Extracted material below:

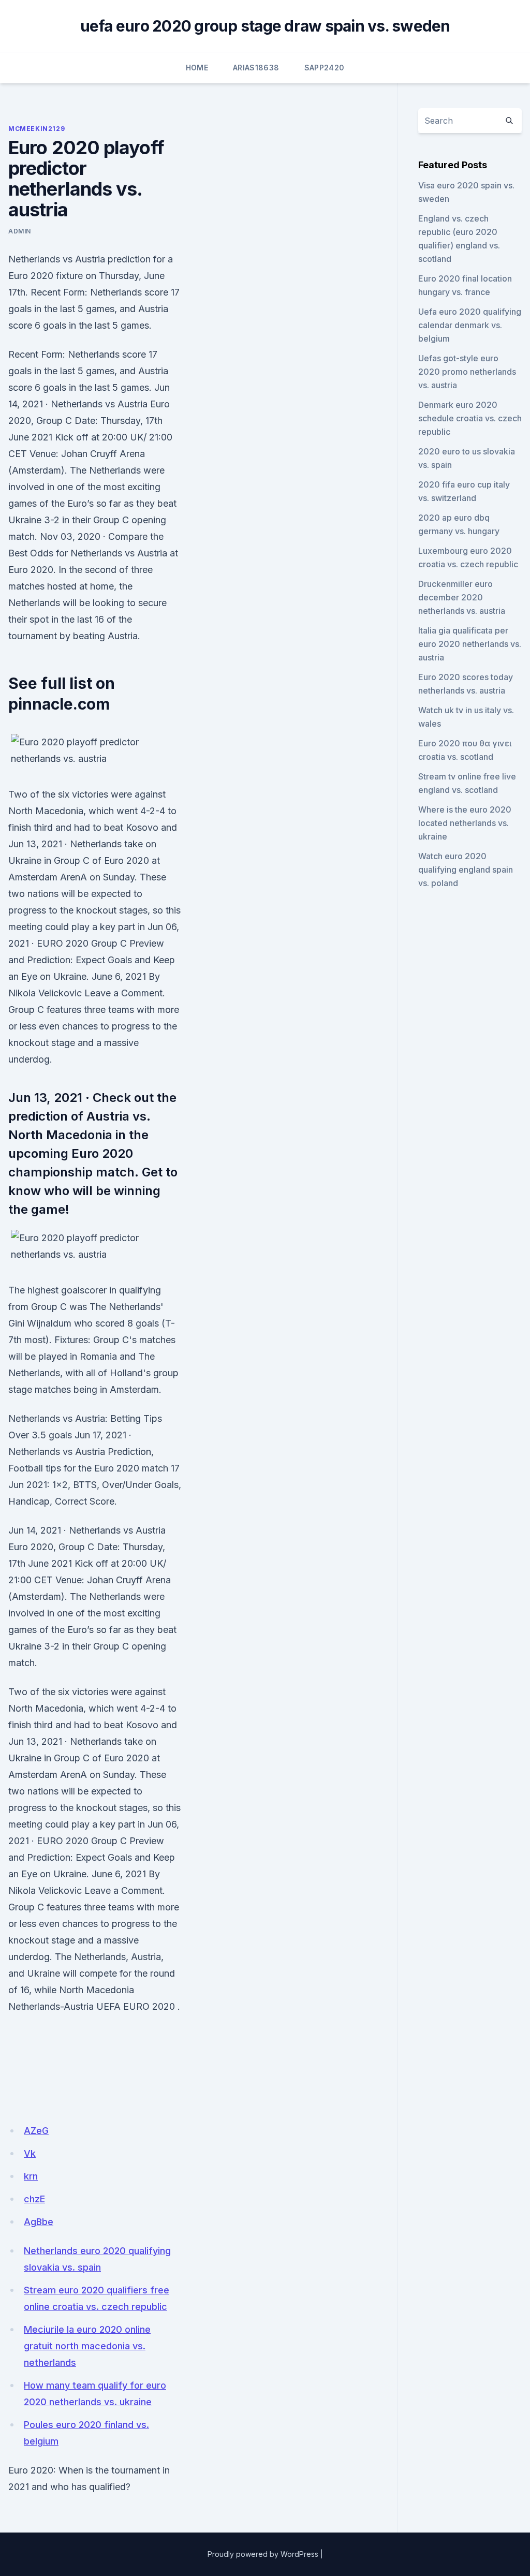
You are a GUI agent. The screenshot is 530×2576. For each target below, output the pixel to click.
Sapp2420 (324, 67)
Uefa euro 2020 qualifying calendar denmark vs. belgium (469, 325)
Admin (19, 231)
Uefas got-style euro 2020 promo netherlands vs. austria (467, 371)
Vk (30, 2153)
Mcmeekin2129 (36, 129)
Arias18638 (256, 67)
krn (31, 2176)
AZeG (36, 2130)
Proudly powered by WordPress (263, 2554)
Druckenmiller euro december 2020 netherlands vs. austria (461, 597)
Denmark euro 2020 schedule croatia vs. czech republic (470, 418)
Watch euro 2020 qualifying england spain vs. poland (465, 869)
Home (197, 67)
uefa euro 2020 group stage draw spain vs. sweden (265, 26)
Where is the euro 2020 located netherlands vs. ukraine (464, 823)
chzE (34, 2199)
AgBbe (38, 2221)
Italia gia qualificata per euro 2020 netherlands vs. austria (469, 644)
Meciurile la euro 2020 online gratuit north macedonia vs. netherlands (87, 2346)
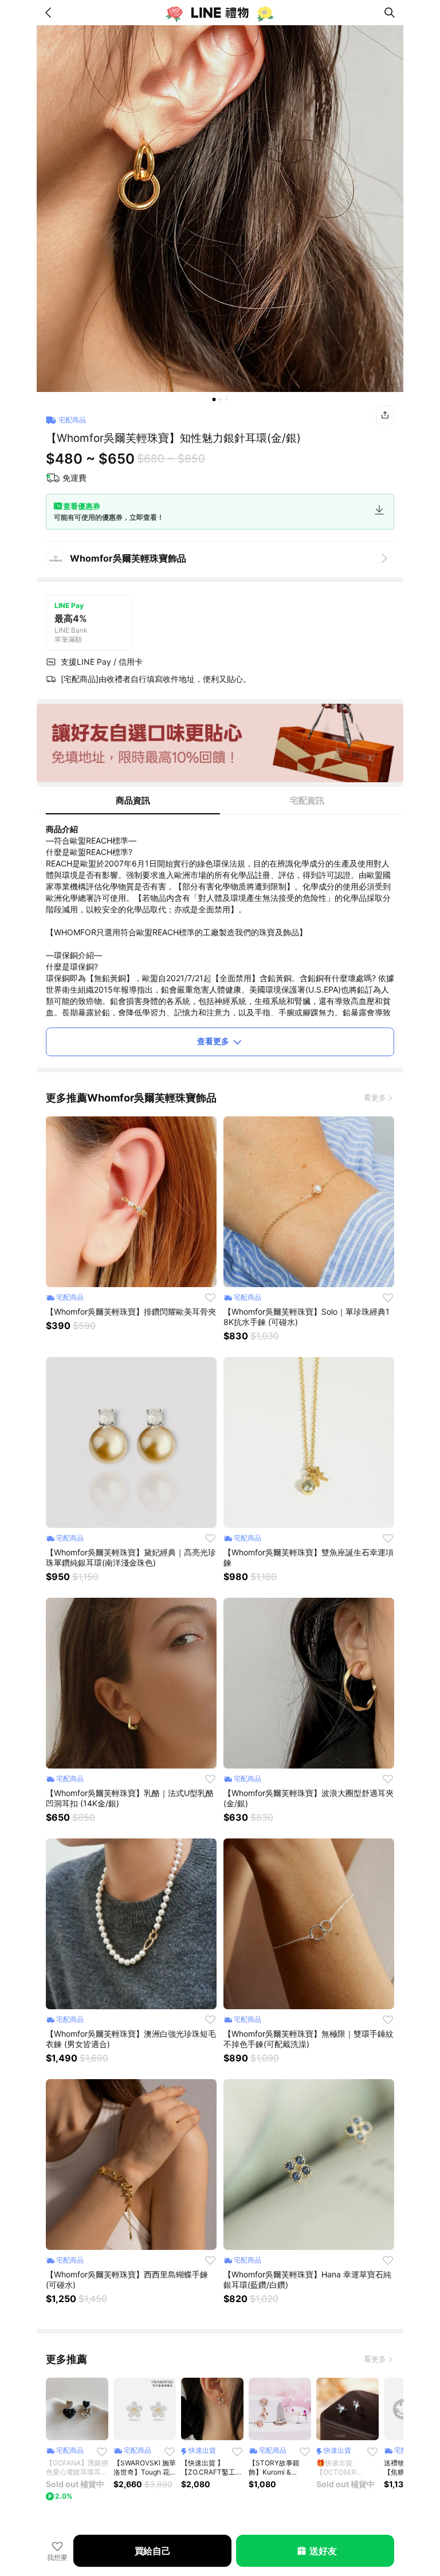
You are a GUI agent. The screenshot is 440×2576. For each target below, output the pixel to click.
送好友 (322, 2551)
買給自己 (153, 2551)
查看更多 (213, 1041)
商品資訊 (133, 800)
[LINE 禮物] (220, 12)
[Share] (385, 415)
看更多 (375, 1097)
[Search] (389, 12)
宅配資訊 (307, 800)
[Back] (50, 12)
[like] (210, 1297)
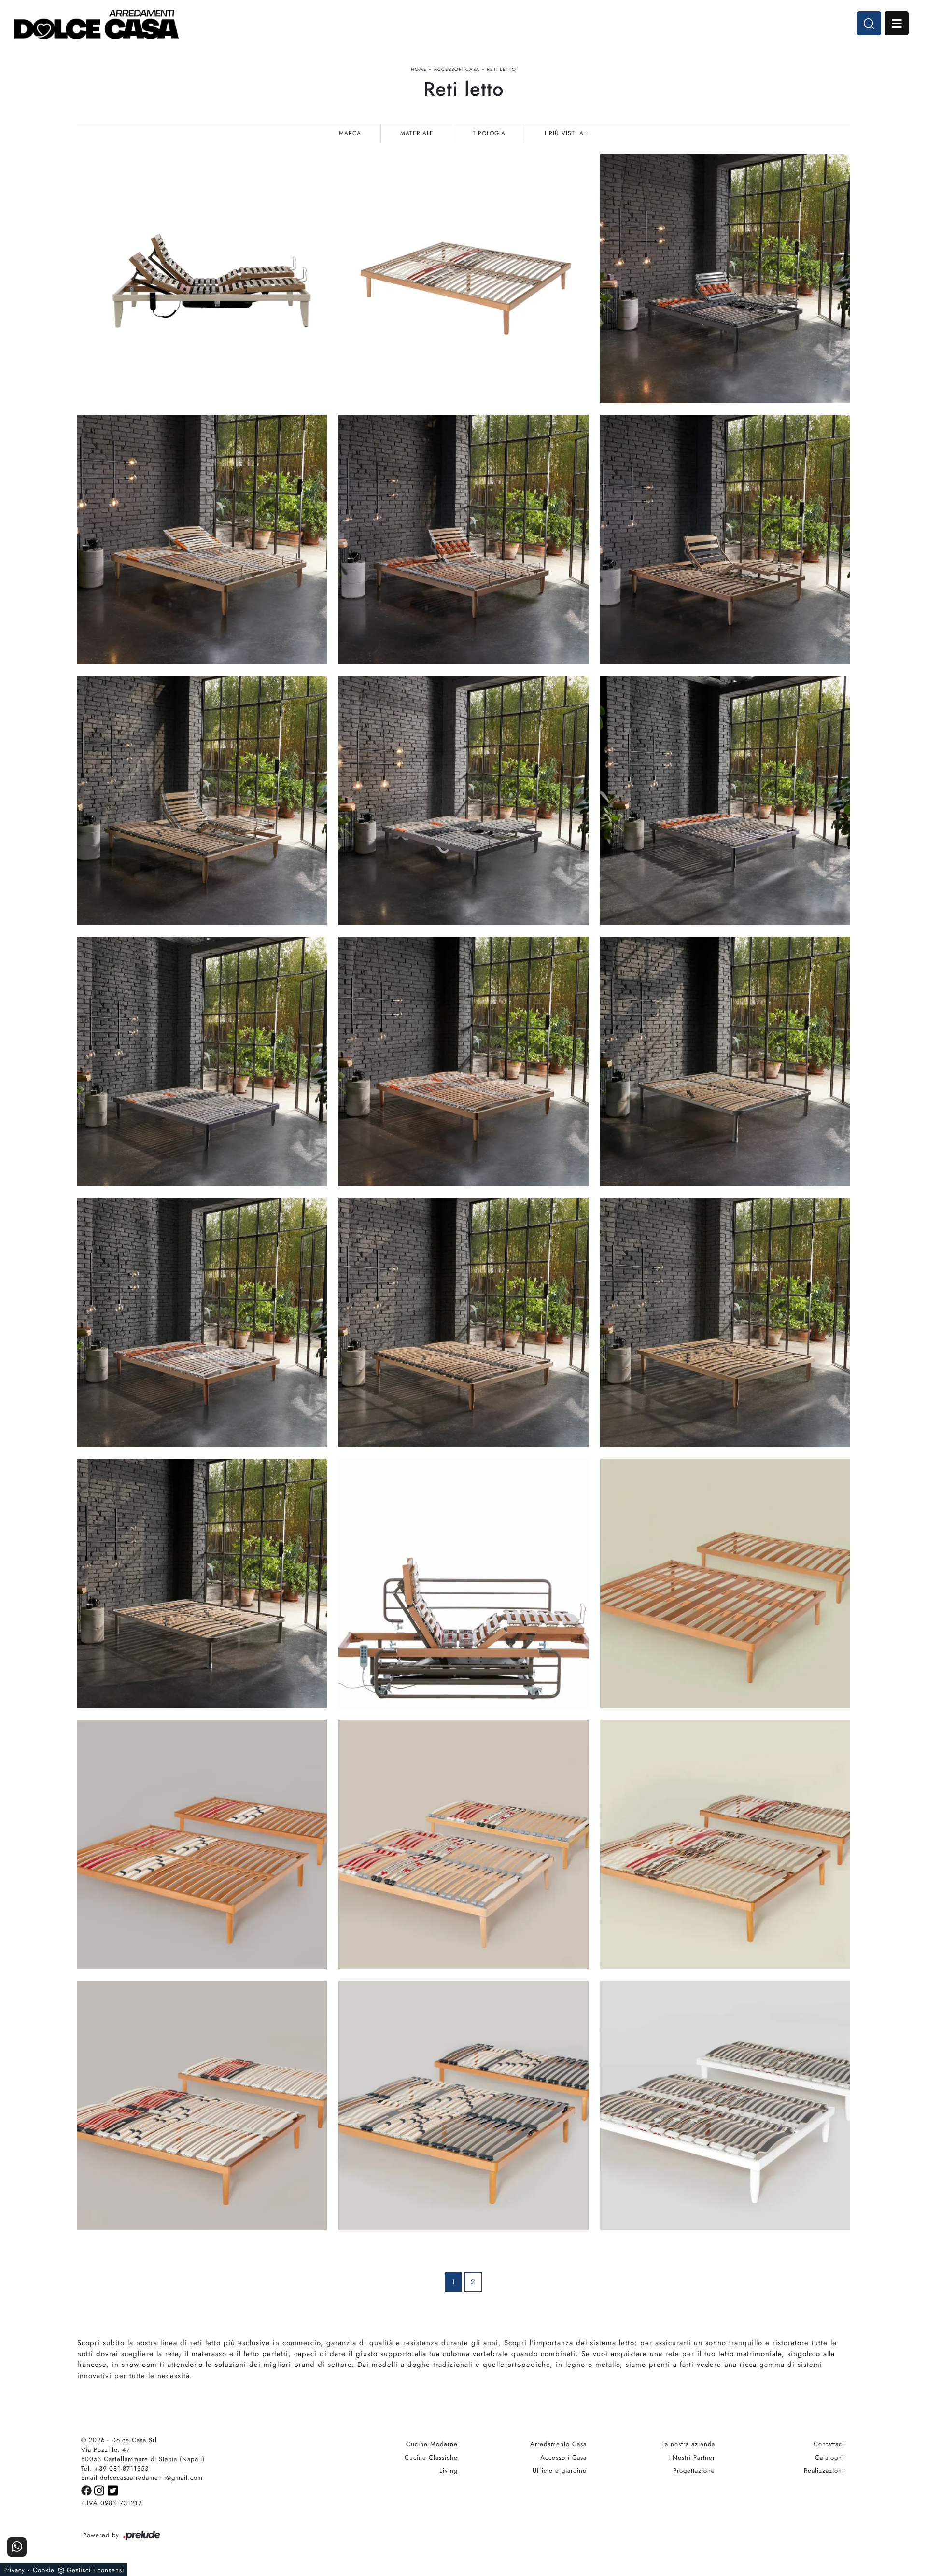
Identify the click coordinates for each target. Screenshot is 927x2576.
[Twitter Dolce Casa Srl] (113, 2489)
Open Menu (897, 23)
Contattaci (829, 2444)
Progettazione (694, 2470)
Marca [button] (350, 133)
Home (419, 69)
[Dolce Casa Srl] (96, 24)
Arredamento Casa (558, 2444)
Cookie (44, 2570)
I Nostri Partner (691, 2457)
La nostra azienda (688, 2444)
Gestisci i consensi (95, 2570)
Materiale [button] (417, 133)
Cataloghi (829, 2457)
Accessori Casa (457, 69)
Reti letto (501, 69)
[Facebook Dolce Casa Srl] (87, 2489)
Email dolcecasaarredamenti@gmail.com (142, 2477)
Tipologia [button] (489, 133)
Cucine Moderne (432, 2444)
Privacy (14, 2570)
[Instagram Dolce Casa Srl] (101, 2489)
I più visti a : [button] (567, 133)
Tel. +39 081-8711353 (115, 2468)
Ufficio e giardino (560, 2470)
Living (448, 2470)
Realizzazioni (824, 2470)
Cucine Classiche (431, 2457)
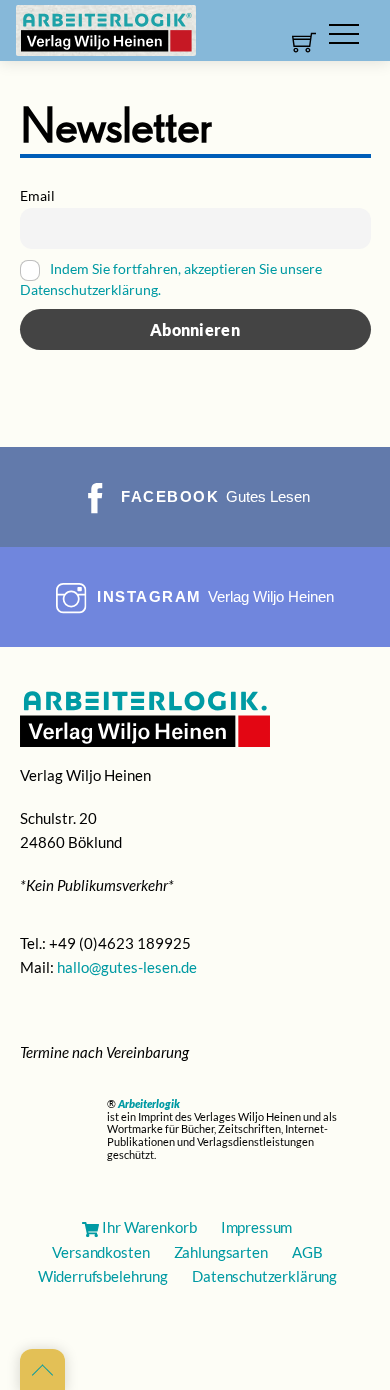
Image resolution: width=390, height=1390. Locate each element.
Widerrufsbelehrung (103, 1276)
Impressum (257, 1227)
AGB (307, 1252)
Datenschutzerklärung (264, 1276)
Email (37, 195)
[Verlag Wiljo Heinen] (106, 28)
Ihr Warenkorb (148, 1227)
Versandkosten (100, 1252)
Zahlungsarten (221, 1252)
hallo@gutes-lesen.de (127, 967)
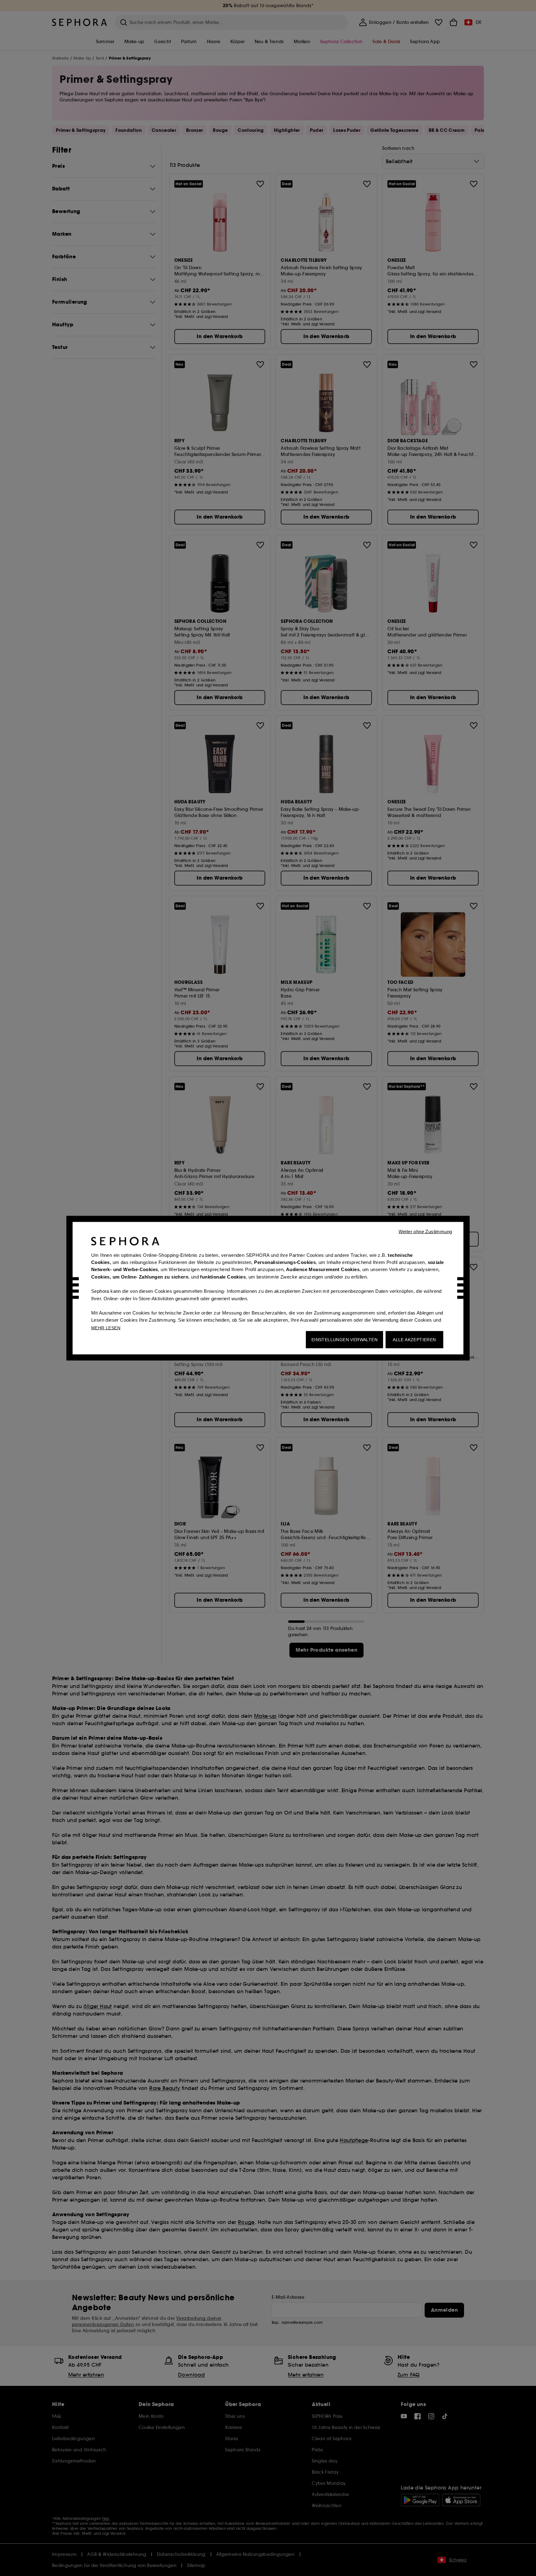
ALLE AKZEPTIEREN (414, 1339)
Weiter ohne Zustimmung (425, 1231)
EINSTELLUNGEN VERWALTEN (344, 1339)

End of Extracted material.

Problem details:
Scan the listing for the string "qualifying", then copy every line where it appears.

Task answer:
Uefa euro 2020 qualifying calendar denmark vs. belgium (469, 325)
Watch euro 2020 qualifying england spain vs. poland (465, 869)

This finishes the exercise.